#### Work to do:
Please copy out, word for word, the stretch of entries from the line containing "Open the window menu icon in title bar" through the last of the entries.

★ ★ ★ ★

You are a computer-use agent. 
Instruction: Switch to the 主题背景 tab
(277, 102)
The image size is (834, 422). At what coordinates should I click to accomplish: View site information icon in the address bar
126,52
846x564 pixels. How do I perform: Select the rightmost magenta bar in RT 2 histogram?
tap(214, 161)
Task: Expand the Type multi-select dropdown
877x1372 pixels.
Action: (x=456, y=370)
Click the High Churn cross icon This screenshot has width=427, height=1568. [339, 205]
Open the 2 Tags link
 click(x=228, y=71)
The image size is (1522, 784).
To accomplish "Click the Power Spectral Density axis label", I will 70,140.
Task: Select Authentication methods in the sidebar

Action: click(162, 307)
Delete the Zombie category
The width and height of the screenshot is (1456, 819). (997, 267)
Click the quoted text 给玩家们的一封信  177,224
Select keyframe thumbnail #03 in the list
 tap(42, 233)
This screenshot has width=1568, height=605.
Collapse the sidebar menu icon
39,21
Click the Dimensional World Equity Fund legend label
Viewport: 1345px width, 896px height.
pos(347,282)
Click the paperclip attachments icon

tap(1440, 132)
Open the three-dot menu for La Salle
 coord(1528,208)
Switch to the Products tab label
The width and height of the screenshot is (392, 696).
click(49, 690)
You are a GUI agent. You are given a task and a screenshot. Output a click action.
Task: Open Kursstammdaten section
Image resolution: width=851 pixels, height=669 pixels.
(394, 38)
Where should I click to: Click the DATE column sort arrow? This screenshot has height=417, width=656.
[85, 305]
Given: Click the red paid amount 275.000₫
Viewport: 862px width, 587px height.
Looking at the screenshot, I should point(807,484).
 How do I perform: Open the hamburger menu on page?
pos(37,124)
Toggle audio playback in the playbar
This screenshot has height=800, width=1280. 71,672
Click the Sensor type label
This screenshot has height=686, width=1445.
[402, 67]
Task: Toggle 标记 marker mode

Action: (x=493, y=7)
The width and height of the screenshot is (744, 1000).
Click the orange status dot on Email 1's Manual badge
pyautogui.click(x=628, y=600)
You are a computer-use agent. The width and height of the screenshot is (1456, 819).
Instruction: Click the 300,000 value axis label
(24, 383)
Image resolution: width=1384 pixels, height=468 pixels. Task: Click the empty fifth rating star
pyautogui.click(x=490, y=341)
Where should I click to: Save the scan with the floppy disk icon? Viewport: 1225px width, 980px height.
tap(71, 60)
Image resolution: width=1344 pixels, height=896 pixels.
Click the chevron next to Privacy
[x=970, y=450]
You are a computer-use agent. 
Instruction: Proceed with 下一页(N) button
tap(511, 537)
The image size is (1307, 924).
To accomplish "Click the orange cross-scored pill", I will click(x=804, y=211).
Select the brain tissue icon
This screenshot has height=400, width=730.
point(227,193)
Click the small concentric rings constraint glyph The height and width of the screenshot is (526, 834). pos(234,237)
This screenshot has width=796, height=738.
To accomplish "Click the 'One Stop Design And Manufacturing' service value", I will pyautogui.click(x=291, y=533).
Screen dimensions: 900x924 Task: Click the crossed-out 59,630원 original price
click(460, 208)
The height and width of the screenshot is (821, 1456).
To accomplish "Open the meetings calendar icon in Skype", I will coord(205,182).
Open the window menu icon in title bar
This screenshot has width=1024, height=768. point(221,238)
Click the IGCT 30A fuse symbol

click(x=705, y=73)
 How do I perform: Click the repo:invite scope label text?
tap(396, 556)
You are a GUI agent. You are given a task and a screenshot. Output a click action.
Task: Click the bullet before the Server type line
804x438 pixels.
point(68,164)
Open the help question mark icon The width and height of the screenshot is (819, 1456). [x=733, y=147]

★ ★ ★ ★

#### Response below:
Open the window menu icon in title bar
This screenshot has width=1024, height=768. point(221,238)
Click the IGCT 30A fuse symbol

click(x=705, y=73)
 How do I perform: Click the repo:invite scope label text?
tap(396, 556)
You are a GUI agent. You are given a task and a screenshot. Output a click action.
Task: Click the bullet before the Server type line
804x438 pixels.
point(68,164)
Open the help question mark icon The width and height of the screenshot is (819, 1456). [x=733, y=147]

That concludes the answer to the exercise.